Privacy Policy

Who We Are

Foil Society is a trading name of Codú Limited, registered in Ireland. We sell Pokémon Trading Card Game products online at www.foilsociety.com.

For data protection queries, contact us at hi@foilsociety.com.

Data We Collect

We collect the following personal data:

• Account data: name, email address, and hashed password when you register
• Order data: shipping address, order history, and payment details (processed by Stripe — we never store card numbers)
• Analytics data: anonymised usage data via Google Analytics (only with your consent)
• Communication data: email address for order confirmations and shipping notifications

Legal Basis for Processing

• Contract: processing your orders and managing your account
• Consent: analytics cookies (Google Analytics)
• Legitimate interest: fraud prevention and site security

Third-Party Services

We share data with the following third parties as necessary:

• Stripe — payment processing (PCI-DSS compliant)
• Google Analytics — anonymised website analytics (only with consent)
• Amazon Web Services (SES) — transactional email delivery
• Amazon Web Services (S3/CloudFront) — image hosting and CDN

Cookies

We use the following cookies:

• Essential cookies: session authentication and cart data (localStorage) — required for the site to function
• Analytics cookies: Google Analytics — only set when you accept cookies via our consent banner

You can change your cookie preferences at any time by clearing your browser's local storage for this site.

Your Rights (GDPR)

Under GDPR, you have the right to:

• Access the personal data we hold about you
• Rectify inaccurate data
• Erase your data ("right to be forgotten")
• Restrict or object to processing
• Data portability
• Withdraw consent at any time

To exercise any of these rights, email hi@foilsociety.com. We will respond within 30 days.

Data Retention

We retain account data for as long as your account is active. Order data is retained for 7 years for tax and legal compliance.

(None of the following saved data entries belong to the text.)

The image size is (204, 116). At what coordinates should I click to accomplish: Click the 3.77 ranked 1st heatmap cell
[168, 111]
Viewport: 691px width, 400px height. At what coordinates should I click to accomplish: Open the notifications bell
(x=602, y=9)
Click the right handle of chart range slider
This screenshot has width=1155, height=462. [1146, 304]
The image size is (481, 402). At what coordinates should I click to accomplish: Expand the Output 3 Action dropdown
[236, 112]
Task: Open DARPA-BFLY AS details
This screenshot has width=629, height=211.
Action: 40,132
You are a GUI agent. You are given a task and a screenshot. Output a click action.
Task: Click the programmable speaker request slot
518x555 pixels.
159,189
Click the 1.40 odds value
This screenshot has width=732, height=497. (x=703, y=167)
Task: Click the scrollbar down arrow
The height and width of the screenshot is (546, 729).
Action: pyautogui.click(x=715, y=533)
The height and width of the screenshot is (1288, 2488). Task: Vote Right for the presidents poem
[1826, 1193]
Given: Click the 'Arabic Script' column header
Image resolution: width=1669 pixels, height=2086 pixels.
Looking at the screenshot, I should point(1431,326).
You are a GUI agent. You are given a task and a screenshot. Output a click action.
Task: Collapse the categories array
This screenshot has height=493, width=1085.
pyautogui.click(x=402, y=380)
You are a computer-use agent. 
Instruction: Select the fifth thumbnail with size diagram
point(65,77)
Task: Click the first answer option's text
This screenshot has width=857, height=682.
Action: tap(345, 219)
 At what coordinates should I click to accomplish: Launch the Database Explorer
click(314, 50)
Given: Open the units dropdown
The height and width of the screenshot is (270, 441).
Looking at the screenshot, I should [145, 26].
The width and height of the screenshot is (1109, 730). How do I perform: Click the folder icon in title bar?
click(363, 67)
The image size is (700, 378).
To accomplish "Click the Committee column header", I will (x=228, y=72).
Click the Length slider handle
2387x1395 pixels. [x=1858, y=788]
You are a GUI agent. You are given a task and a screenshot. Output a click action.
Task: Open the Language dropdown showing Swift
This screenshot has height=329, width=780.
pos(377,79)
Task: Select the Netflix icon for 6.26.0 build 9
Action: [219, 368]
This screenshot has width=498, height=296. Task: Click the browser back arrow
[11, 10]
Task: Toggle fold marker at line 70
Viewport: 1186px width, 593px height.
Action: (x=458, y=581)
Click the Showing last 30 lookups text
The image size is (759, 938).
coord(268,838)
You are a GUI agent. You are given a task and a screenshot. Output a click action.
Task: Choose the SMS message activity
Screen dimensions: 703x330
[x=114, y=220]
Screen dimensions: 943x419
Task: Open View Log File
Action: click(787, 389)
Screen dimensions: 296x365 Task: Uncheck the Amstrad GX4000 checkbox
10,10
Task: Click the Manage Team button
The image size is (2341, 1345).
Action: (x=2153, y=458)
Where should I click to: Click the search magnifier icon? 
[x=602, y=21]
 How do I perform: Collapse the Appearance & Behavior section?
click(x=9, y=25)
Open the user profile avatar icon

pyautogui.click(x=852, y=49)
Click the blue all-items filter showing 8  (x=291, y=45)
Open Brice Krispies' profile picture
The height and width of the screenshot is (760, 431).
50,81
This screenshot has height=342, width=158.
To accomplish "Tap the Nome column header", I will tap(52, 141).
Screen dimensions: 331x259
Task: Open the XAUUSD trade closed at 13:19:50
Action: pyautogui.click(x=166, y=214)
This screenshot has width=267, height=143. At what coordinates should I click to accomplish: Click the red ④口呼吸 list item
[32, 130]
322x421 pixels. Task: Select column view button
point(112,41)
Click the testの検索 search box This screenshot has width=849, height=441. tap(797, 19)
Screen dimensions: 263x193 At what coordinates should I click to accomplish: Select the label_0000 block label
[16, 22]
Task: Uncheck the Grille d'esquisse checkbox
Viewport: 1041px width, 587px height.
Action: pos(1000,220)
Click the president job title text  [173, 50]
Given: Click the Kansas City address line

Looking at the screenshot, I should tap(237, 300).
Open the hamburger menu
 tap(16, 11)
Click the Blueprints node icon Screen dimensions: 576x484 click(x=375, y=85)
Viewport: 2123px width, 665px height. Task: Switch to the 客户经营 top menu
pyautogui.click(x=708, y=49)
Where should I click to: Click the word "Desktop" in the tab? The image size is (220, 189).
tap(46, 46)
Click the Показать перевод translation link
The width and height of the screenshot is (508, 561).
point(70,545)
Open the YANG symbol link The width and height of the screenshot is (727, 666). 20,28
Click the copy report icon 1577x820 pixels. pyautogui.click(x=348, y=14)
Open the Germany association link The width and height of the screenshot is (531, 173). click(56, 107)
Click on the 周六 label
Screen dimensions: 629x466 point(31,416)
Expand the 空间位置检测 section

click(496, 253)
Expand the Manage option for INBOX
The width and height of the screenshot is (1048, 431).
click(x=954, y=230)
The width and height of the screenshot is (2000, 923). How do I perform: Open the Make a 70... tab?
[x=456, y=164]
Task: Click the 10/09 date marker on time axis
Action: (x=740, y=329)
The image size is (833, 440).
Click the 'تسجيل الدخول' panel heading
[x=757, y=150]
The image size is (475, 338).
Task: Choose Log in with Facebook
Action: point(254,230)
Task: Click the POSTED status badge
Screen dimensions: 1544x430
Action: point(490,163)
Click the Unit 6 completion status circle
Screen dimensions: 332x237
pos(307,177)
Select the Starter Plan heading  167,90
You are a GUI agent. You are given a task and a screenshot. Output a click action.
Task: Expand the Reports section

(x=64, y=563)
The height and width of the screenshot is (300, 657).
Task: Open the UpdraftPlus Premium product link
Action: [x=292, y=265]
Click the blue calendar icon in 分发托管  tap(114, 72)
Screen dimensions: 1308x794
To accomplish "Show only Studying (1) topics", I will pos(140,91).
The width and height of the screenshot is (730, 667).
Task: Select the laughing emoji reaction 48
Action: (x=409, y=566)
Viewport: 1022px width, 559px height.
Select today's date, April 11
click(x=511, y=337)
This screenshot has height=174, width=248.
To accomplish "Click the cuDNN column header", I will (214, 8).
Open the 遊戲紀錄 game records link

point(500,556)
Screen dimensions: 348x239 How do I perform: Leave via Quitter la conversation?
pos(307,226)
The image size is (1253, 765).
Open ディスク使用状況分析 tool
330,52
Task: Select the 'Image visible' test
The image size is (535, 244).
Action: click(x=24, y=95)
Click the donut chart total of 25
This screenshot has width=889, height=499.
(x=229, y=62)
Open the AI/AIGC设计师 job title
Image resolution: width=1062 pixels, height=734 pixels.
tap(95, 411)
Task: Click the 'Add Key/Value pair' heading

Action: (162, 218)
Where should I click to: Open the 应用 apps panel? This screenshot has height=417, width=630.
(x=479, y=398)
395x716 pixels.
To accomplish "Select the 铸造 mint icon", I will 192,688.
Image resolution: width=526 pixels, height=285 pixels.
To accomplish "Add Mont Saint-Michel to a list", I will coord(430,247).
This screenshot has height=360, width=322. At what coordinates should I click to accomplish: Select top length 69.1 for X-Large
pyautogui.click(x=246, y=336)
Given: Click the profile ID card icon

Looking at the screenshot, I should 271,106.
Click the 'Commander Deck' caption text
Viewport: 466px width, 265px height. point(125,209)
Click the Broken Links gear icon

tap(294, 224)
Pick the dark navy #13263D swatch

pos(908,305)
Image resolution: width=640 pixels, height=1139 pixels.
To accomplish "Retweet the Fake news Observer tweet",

Analytics data is retained for 26 months (Google Analytics default).

Data Security

We use industry-standard security measures including HTTPS encryption, hashed passwords, and secure third-party payment processing. We never store payment card details on our servers.

Changes to This Policy

We may update this policy from time to time. Material changes will be communicated via email or a notice on our website.